> Excerpt provided:
%%
Statistical significance is only one piece of evidence

Joe Blow hits .300 in the clutch, and .230 non-clutch. Someone does a standard statistical test on the difference, and finds a signficance level of .05. That means that, if the player were actually exactly the same in the clutch as the non-clutch, there would have been only a 5% chance of him having a 70-point-or-more difference just by luck.

That 5% is something of a standard in research: at .05 or below, you conclude that the observation is unlikely enough -- "statistically significant" enough -- to justify a conclusion that you're seeing something real. So, you "reject" the idea that the differences between his clutch and non-clutch performances were caused by luck. You conclude that there is something going on that leads to Joe doing better in the clutch.

The above is my paraphrase of something Tango posted yesterday. He cites the above, and then makes an important caveat: the fact that you reject the null hypothesis -- that you're rejecting the idea that there's no difference between clutch and non-clutch -- does NOT mean that you should conclude that the actual difference is 70 points. All you can conclude, Tango argues, is that the difference isn't zero. For all you know, it might be 30 points, or 10 points, or even 1 point. You are NOT entitled to assume that it's 70 points, just because that's what the actual sample showed.

He's absolutely right.

Then, later in the comments, he says (and I'm paraphrasing again) that the actual difference should be taken to be greater than zero, but less than 70. Well, I agree with him on this baseball point, that greater than 0 and less than 70 is correct. But the point I want to make here is that you *can't* conclude that *from just the statistical test*. The test itself doesn't let you say that. You have to use common sense and logic, and make an argument.

First, and as commenter Sunny Mehta points out, the standard "frequentist" statistical method described here does NOT allow you to say anything at all about what the actual difference might be. It says that if you make the assumption that the parameter is 0 (no difference between clutch and non-clutch), the observation will only happen 5% of the time. If you choose to cite the rarity of the 5%, and reject the hypothesis, the statistical method doesn't say anything about how to adjust your guess as to what the real parameter is. All you can say is "non-zero."
%%
> Dataset content:
%%
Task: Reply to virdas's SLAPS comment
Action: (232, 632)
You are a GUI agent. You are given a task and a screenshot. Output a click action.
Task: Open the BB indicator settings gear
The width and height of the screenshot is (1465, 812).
%%
%%
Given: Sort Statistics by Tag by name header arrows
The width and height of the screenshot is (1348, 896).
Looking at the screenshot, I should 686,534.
%%
> Parts of the exercise:
1 - Condense the paragraph beginning "The above is my paraphrase" from the excerpt on statistical significance into a shorter version that keeps its main points.
2 - Carry on the excerpt on statistical significance from its final sentence.
The lines above have nothing to do with the excerpt on statistical significance and should be treated as separate material.

> Solved tasks:
1 - Tango warns that rejecting the null hypothesis of no difference between clutch and non-clutch hitting doesn't mean the true difference is the 70 points seen in the sample. It only shows that the difference isn't zero. The real gap could be 30 points, 10 points or even 1 point.

2 -
If you want to do better than that, and argue about what the difference actually is, you have to use "Bayesian" methods. You can do that formally, or you can do that informally. Informally is easier: it basically means, "now that you've done the test and got a confidence interval, make a common sense argument about what's really going on, based on what you know about the real world."

That's what Tango is doing when he rejects the 70 points. At the risk of trying to read his mind, what he's saying is: "first, the test only lets you reject the zero. It doesn't tell you the answer is 70 points, or, for that matter, anything else in particular. And second, from what I know about baseball, 70 points is ridiculous."

The "from what I know about baseball" part is critical. Because, let's suppose instead of clutch and non-clutch, you compared Mark Belanger to Tony Gwynn. And let's suppose you got the same 70 point difference, and the same significance level. I'm guessing that you'd no longer argue that the "real" difference is between 0 and 70 points. You'd argue that it's probably MORE than 70 points. Why? Because your baseball knowledge tells you that Mark Belanger normally hits .220, and Tony Gwynn normally hits .330, and if the difference you observed was only 70 points, that's probably a bit too low. There's still some randomness going on -- it could be that Belanger learned something over the off-season, and Gwynn is injured -- but it's more likely that the talent difference is higher, and it was just luck that made them hit only .070 apart.

For clutch, 70 points is ridiculously high. For Belanger/Gwynn, 70 points is somewhat low. But the statistical test might wind up exactly the same. It's only because of your pre-existing baseball knowledge -- your "prior," as it's called in Bayesian -- that you argue the two cases differently.

When would your best guess be that the difference is *exactly* 70 points? When you know nothing about the subject, and 70 points seems as good a guess as anything else. Suppose there are two tribes with two systems of measurement. One measures in "blorps," and one measures in "glimps". You ask the tribes, indpendently, to estimate certain identical distances. You do the calculations, and it turns out that a "blorp" seems to be about .230 miles, and a "glimp" seems to be about .300 miles. The difference is significant at .05, so you conclude that a blorp is not equal to a glimp. What's your best estimate of the difference between them? .070. You have no "prior" reason to think it should be more, or less.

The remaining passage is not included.